* _Task to complete_
According to the reading text on insurance for resilience in Africa, what is the predominant source of livelihood in parts of northern Kenya?
***** Reading text
Scaling Up Insurance for Resilience in Africa
Scaling Up Insurance for Resilience in Africa

Improved access to insurance can boost the resilience of vulnerable communities to recurrent disasters such as droughts and floods in Sub-Saharan Africa.

“Insurance needs to be recognized as an integral tool in reducing poverty as it protects those with low incomes against specific perils that are insured,” said Nelson Kuria, board member of the International Co-operative and Mutual Insurance Federation and former Chief Executive Officer of the CIC Insurance Group–Kenya, UNISDR report says.

Disasters often sink low-income communities deeper into poverty.

In parts of northern Kenya, where pastoralism is the predominant source of livelihood, recurrent droughts have decimated livestock and increased economic hardship as families have little time to replenish their herds before the next disaster strikes.

The Sendai Framework for Disaster Risk Reduction, a 15-year global roadmap adopted in March, aims to curb disaster mortality and losses substantially. It highlights the importance of an inclusive approach and the roles of public and private stakeholders alike.

The provision of insurance products is one of the ways through which the public and private sectors can help to reduce vulnerability and its debilitating consequences and empower communities.

According to a report released last month by the Cambridge Institute for Sustainability Leadership, insurance systems, whether public, private or mutual, “have the capacity to protect the basic human rights to life, livelihood and shelter”. They do so by providing policyholders with financial protection, as well as “influencing risk reduction and resilience through the conditions and incentives of insurance contracts, and enabling financial inclusion, access to credit and creating deeper reserves of investment capital at individual and collective levels”.
**********
***** Entries shown
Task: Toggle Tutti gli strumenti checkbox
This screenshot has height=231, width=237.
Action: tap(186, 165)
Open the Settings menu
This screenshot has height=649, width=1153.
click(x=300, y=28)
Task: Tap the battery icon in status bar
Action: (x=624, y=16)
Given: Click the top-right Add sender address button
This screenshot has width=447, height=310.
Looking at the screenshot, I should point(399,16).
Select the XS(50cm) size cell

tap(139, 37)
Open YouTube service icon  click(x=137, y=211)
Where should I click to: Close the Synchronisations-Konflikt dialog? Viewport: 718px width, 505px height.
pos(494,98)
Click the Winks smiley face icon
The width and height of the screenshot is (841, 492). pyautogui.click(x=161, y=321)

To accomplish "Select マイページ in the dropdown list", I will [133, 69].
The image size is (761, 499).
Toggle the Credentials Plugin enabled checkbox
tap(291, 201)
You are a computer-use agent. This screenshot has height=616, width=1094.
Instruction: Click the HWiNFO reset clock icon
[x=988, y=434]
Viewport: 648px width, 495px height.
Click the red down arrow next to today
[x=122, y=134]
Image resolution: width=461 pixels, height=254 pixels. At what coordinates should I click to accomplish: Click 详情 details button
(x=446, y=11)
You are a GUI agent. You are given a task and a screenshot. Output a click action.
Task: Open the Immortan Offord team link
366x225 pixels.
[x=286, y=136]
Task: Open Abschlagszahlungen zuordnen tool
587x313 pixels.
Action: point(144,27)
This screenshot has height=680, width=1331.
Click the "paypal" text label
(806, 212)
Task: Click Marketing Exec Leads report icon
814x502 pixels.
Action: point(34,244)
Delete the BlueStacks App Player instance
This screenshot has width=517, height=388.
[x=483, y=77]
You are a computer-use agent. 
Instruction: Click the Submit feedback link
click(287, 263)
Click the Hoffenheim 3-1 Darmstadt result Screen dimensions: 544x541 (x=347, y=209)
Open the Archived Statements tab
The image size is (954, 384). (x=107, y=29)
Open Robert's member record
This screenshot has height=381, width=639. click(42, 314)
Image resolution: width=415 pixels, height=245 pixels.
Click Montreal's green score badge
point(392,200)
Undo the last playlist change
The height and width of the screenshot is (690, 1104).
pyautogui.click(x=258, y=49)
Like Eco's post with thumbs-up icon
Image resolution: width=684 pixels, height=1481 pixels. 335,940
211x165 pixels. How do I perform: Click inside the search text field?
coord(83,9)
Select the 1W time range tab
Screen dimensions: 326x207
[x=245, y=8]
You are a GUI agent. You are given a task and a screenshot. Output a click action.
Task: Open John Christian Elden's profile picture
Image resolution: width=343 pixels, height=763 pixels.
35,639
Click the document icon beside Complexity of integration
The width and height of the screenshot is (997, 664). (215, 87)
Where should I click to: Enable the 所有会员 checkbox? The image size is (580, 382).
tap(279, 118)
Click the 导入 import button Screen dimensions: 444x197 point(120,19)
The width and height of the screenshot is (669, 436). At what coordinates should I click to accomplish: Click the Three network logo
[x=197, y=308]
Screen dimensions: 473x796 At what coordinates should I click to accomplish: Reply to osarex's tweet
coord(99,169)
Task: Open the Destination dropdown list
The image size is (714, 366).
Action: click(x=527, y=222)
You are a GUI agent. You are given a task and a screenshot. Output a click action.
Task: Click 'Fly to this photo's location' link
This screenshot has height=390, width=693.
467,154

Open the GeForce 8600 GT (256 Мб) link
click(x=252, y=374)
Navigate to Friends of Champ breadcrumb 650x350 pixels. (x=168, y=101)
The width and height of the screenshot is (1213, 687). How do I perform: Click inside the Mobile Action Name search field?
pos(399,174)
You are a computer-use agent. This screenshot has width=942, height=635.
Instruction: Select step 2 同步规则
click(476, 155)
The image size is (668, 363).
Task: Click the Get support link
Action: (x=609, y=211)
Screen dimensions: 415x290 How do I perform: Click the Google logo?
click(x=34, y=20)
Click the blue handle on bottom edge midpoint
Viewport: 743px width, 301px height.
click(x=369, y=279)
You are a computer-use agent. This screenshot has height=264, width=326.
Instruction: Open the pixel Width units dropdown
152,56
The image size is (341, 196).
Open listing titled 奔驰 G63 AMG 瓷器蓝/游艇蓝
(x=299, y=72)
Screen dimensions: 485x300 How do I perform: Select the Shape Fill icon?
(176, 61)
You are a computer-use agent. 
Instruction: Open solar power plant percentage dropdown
**********
* _Solution for this exercise_
Pastoralism